Task directions >>
Please pull out every line of the rows below that contains the string "Instruction", with case counting.

A run of records:
===============

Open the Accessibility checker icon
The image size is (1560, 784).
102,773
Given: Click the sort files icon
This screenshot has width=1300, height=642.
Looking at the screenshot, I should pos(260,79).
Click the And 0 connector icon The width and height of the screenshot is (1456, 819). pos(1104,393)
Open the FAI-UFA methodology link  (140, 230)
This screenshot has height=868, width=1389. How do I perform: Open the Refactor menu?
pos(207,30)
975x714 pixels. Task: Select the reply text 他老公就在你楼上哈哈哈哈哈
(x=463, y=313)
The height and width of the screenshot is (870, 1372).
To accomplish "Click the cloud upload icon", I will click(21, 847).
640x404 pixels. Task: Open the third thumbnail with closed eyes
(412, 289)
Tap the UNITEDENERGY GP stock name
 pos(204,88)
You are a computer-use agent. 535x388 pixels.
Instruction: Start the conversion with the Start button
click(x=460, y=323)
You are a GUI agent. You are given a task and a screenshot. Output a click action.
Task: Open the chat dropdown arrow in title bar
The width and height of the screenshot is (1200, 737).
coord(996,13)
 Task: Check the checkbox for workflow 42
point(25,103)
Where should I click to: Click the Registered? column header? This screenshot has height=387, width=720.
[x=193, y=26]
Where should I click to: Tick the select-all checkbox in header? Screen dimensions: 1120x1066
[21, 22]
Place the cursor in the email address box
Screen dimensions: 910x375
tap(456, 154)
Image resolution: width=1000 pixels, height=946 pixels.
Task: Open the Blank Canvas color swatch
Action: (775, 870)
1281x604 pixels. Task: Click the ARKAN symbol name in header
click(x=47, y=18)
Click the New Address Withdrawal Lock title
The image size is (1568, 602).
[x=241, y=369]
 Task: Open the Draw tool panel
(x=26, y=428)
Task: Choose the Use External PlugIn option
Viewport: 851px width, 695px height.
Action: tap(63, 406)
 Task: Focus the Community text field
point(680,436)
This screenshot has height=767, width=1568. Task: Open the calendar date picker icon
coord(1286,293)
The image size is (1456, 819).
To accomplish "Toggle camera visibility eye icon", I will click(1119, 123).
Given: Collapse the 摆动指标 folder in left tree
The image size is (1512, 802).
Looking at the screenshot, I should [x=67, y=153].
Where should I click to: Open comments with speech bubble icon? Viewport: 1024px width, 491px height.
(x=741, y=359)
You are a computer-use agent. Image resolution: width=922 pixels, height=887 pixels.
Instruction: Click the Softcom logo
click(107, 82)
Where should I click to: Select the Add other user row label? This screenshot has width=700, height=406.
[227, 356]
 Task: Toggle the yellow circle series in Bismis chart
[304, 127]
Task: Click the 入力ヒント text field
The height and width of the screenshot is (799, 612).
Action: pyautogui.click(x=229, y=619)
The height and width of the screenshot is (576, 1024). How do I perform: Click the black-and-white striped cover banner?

===============

Answer for this exercise >>
Instruction: Start the conversion with the Start button
Instruction: Click the Softcom logo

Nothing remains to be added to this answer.